● **Dokument**:
###
Wir Freie Demokraten wollen im Kreis Ostholstein und im Land folgende Ziele umsetzen, um menschenwürdige Zufluchtsorte in unseren Kommunen zu schaffen:

 

  1. Dezentrale Unterbringung von Flüchtlingen in den Kommunen

Wir streben eine dezentrale Unterbringung der Flüchtlinge an, die ihren humanitären und sozialen Belangen entspricht und sie vor Ort in die Gemeinschaft der Bürger/-innen integriert. Daher lehnen wir eine dauerhafte Unterbringung in Sammelunterkünften und Containern oder in Gewerbegebieten ab. Kleinteilige Unterkünfte vermeiden dagegen eine gesellschaftliche Isolation der Flüchtlinge.

 

  1. Verteilung auf die Kommunen

Die Flüchtlinge sollen erst dann auf die Kommunen verteilt werden, wenn in einer Erstaufnahmeeinrichtung des Landes ein Asylantrag bereits gestellt wurde und durch das „Bundesamt für Migration und Flüchtlinge“ (BAMF) sowie das „Landesamt für Ausländerangelegenheiten“ die notwendige Betreuung und Beratung stattgefunden hat. Dies ermöglicht es, die bevorstehenden Verfahrensschritte gegenüber den Asylbewerbern verständlich zu kommunizieren und die besonderen individuellen Bedürfnisse – etwa im Falle traumatisierter Kriegsflüchtlinge – festzustellen.
###
● **Bereitgestellte Daten**:
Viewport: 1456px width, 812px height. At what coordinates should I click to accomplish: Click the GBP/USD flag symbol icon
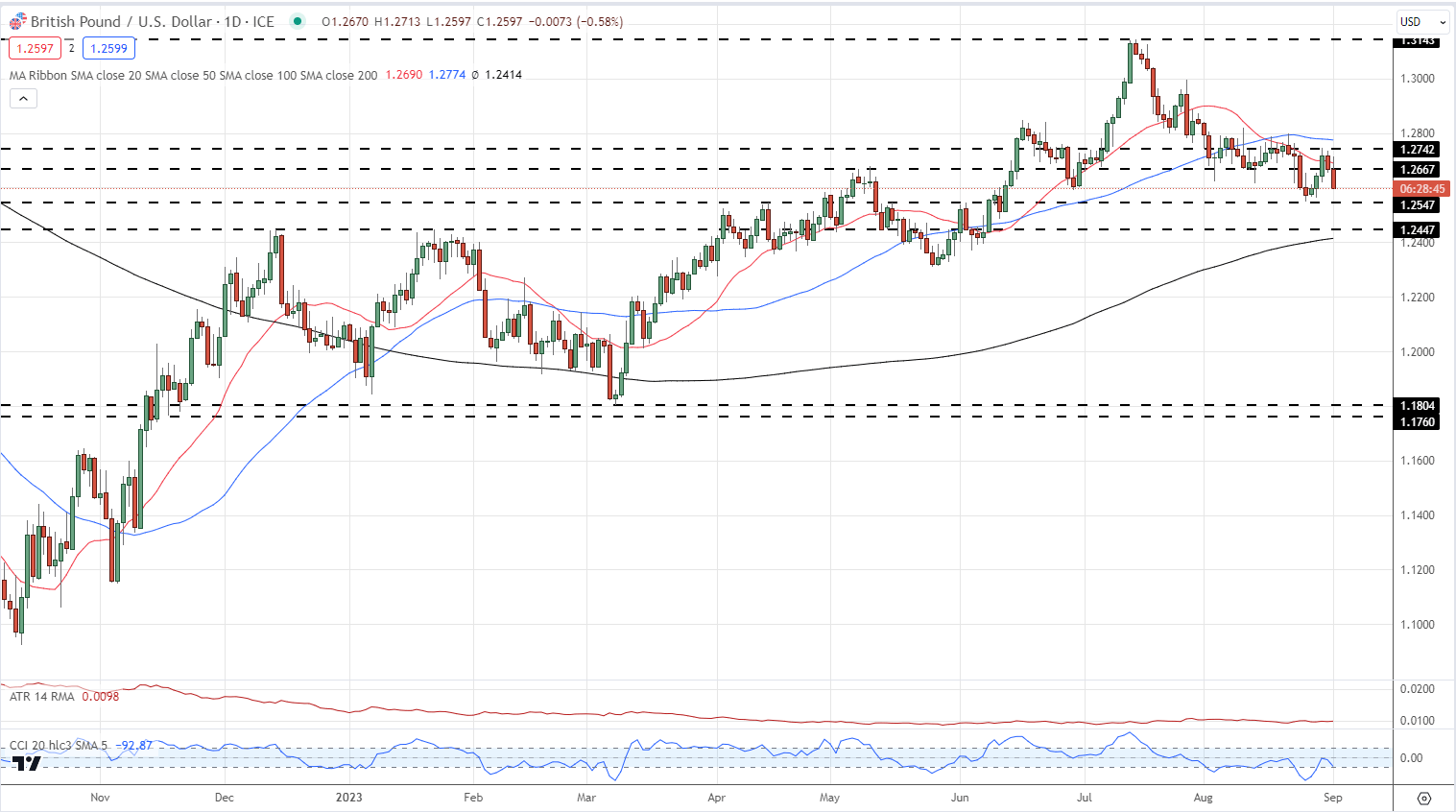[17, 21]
###
● **Arbeitsauftrag 1**:
Fassen Sie den Text zur Flüchtlingsunterbringung bitte in zwei Sätzen zusammen.
● **Arbeitsauftrag 2**:
Geben Sie aus dem Text zur Flüchtlingsunterbringung alles von „1. Dezentrale Unterbringung“ bis hinunter zu „Isolation der Flüchtlinge.“ wieder und ersetzen Sie dabei „Containern“ durch „Wohncontainern“.

● **Schriftliche Lösung 1**:
Die Freien Demokraten wollen Flüchtlinge im Kreis Ostholstein und im Land dezentral und kleinteilig in den Kommunen unterbringen, um sie vor Ort in die Gemeinschaft zu integrieren und ihre Isolation zu vermeiden, und lehnen eine dauerhafte Unterbringung in Sammelunterkünften, Containern oder Gewerbegebieten ab. Auf die Kommunen verteilt werden sollen die Flüchtlinge erst, wenn in einer Erstaufnahmeeinrichtung des Landes ein Asylantrag gestellt wurde und durch das BAMF und das Landesamt für Ausländerangelegenheiten die notwendige Betreuung und Beratung stattgefunden hat.

● **Schriftliche Lösung 2**:
1. Dezentrale Unterbringung von Flüchtlingen in den Kommunen

Wir streben eine dezentrale Unterbringung der Flüchtlinge an, die ihren humanitären und sozialen Belangen entspricht und sie vor Ort in die Gemeinschaft der Bürger/-innen integriert. Daher lehnen wir eine dauerhafte Unterbringung in Sammelunterkünften und Wohncontainern oder in Gewerbegebieten ab. Kleinteilige Unterkünfte vermeiden dagegen eine gesellschaftliche Isolation der Flüchtlinge.